5. A large language model alignment fine tuning system based on enhanced reject sampling training, the system comprising: the system comprises a generating module, an evaluating module, a selecting module, a calculating module and a fine adjusting module; wherein,

the generation module is used for generating N pieces of response texts for the preset instruction request texts based on the supervised and fine-tuned large language model; n is a positive integer;

the evaluation module is used for evaluating each response text based on the trained reward model to obtain the reward score corresponding to each response text;

the selecting module is used for sequencing the N pieces of response texts from high to low according to the corresponding reward points, and selecting the first k pieces of response texts to form a target sample set; wherein k is more than 1 and less than or equal to N;

the calculation module is used for calculating the data weight corresponding to each response text in the target sample set based on a preset weighting function; the preset weighting function is a function of bonus points;

the fine adjustment module is used for constructing a weighted fine adjustment data set based on the preset instruction request text, the response text in the target sample set and the data weight, and carrying out alignment fine adjustment on the large language model subjected to supervision fine adjustment based on the weighted fine adjustment data set to obtain a target large language model.

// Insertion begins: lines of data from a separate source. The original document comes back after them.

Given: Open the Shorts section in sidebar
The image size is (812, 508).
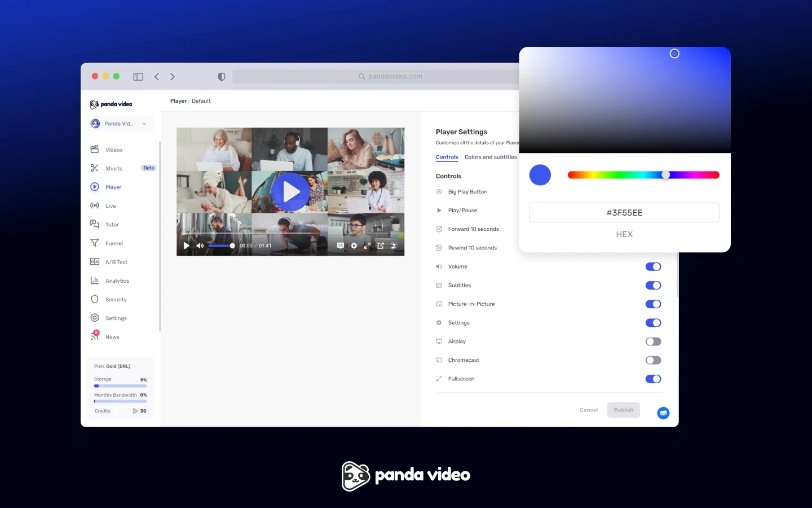Looking at the screenshot, I should 113,168.
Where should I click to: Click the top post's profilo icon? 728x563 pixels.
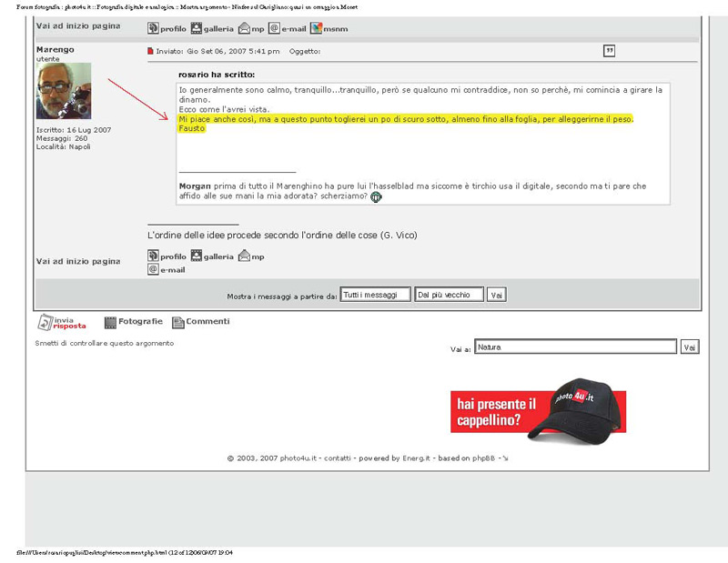tap(153, 28)
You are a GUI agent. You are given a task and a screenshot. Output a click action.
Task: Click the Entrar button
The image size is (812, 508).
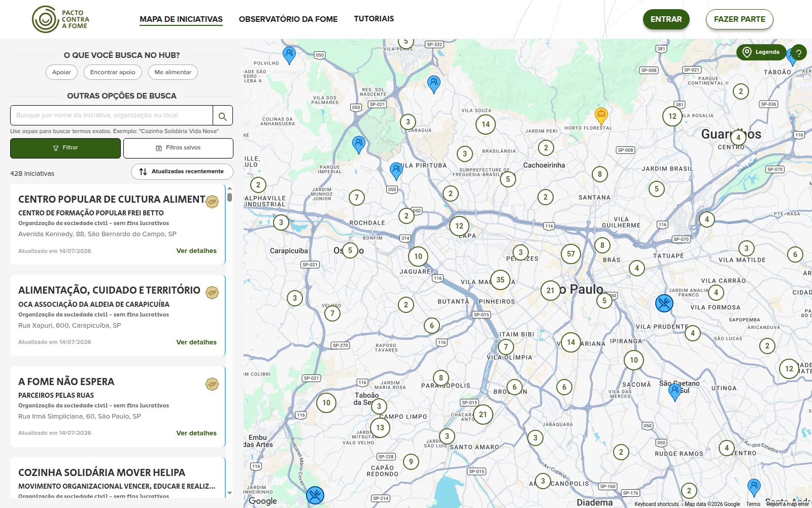coord(666,19)
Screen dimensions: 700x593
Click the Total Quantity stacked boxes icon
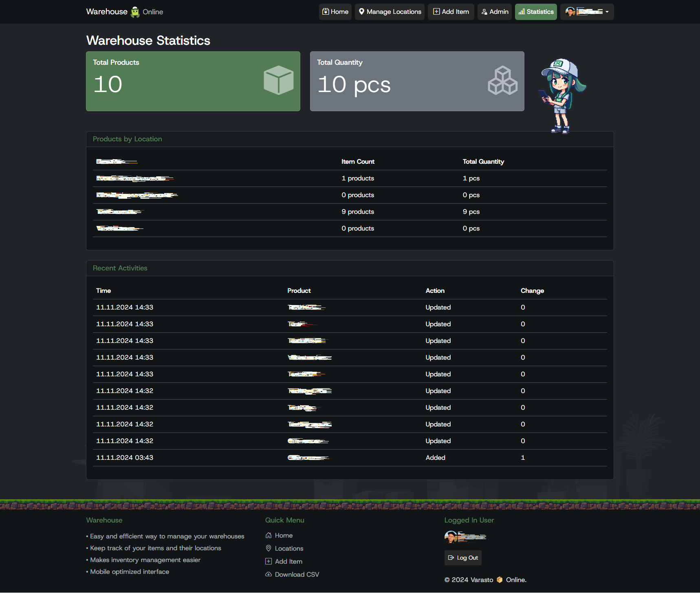pos(502,81)

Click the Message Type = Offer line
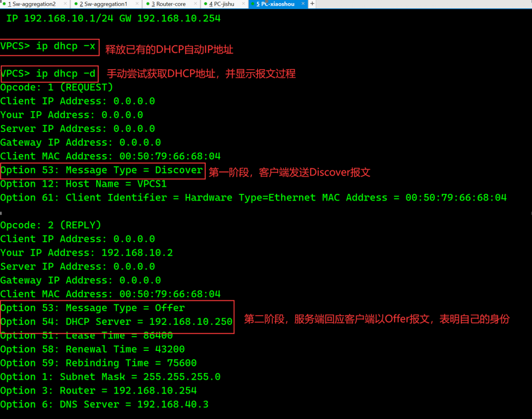click(92, 308)
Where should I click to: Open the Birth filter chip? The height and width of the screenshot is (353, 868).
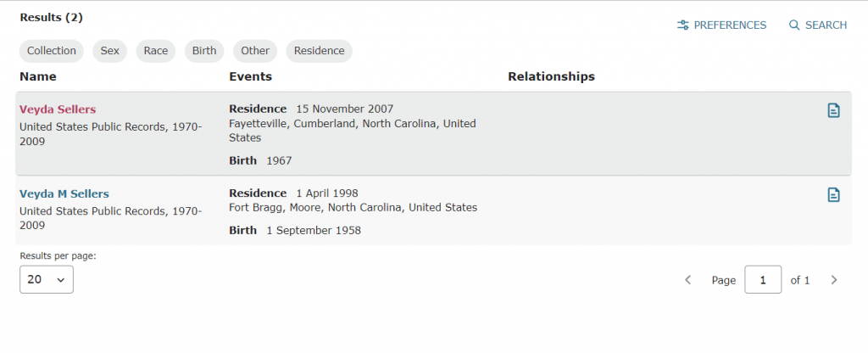point(204,51)
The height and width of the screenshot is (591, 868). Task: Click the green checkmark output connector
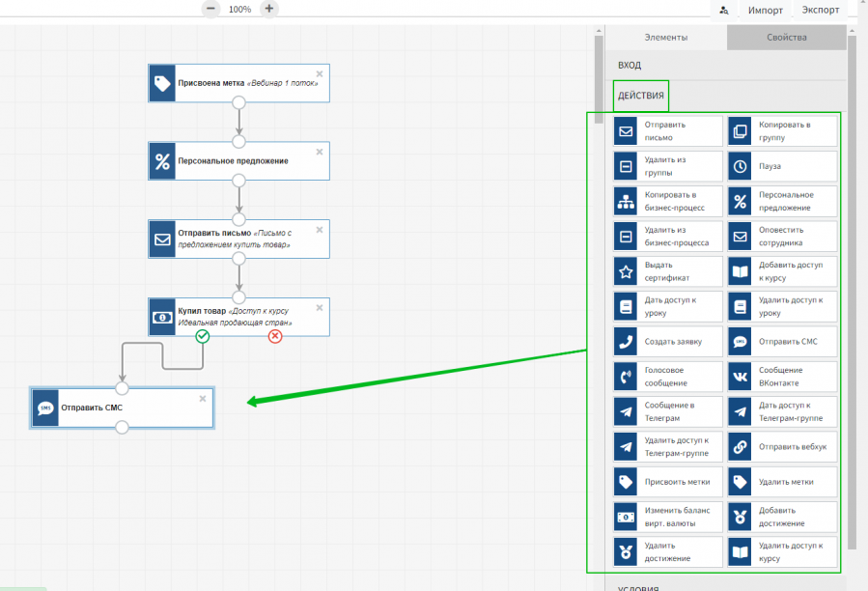(x=203, y=336)
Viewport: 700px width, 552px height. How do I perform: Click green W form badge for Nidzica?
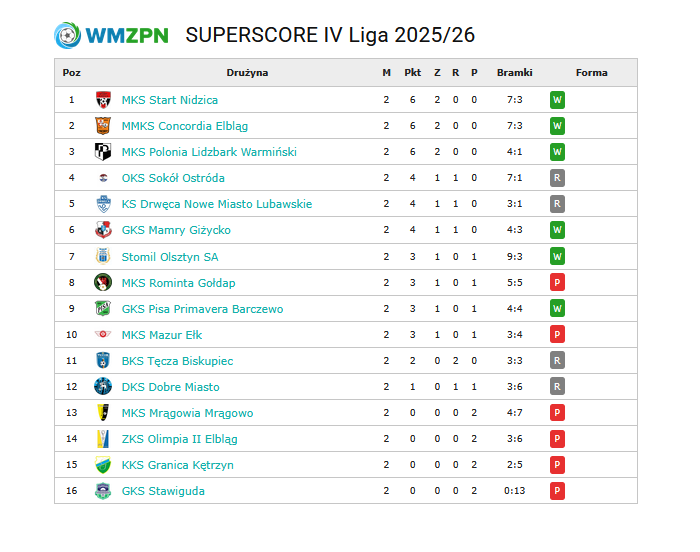coord(558,100)
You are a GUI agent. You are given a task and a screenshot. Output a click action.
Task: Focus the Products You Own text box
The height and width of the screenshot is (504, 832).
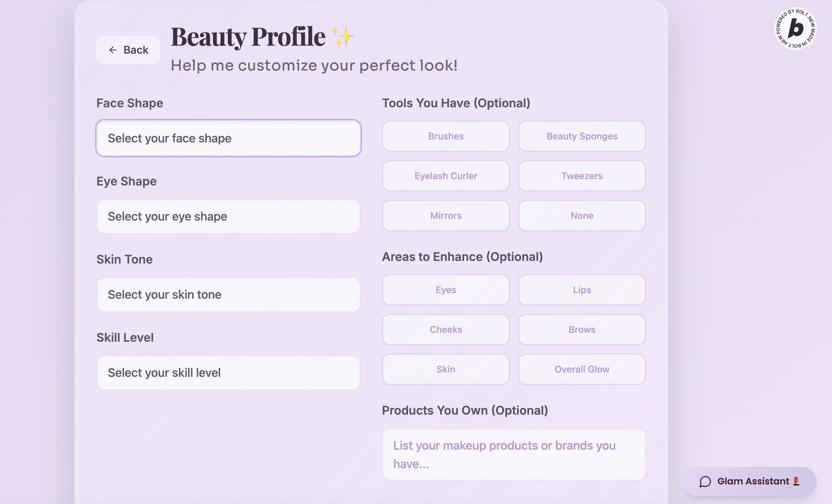pyautogui.click(x=513, y=454)
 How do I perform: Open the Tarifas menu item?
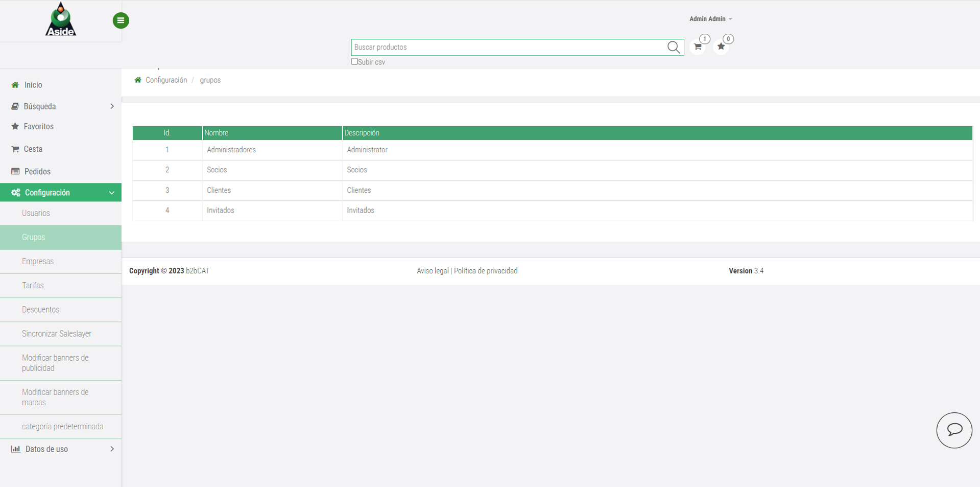coord(33,286)
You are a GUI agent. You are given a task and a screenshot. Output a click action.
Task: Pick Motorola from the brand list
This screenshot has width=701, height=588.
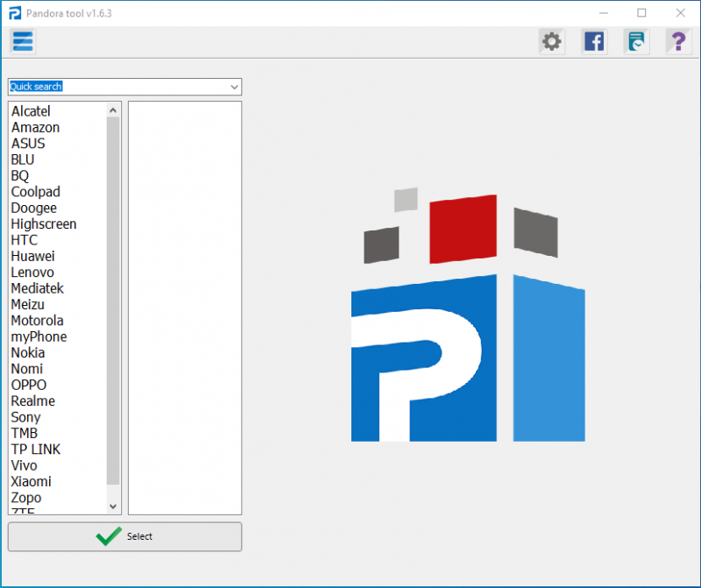37,321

6. The system of claim 5, further comprising: a learning module and a training module; wherein,

the learning module is used for requesting compliance samples to perform supervised imitation learning on a preset large language model by using high-quality instructions meeting human expectations and value observations to obtain the supervised and fine-tuned large language model;

the training module is used for training the scalar output rewarding model by utilizing feedback data of human expectation and value degree of different instruction response texts generated by human on the supervised and fine-tuned large language model to obtain the trained rewarding model.

7. The system of claim 5, wherein the preset weighting function comprises:

；

8. The system of claim 5, wherein performing an objective function of an alignment fine tuning process on the supervised fine tuned large language model based on the weighted fine tuning dataset comprises:

；

wherein θ is ^ARS For the network parameters of the target large language model, θ represents the network parameters of the large language model prior to supervised trimming, NI represents the total data number, w, of the weighted trim dataset _j Fine tuning the first set of data for the weightThe data weight of j pieces of data,request text X for preset instructions _j Is to predict the corresponding response text Y under the condition of (1) _j Is a probability of (2).

9. An electronic device, comprising: memory, a processor and a computer program stored on the memory and executable on the processor, the processor implementing the method according to any of claims 1-4 when the computer program is executed.

10. A computer readable storage medium having stored therein program code which is callable by a processor to perform the method of any one of claims 1 to 4.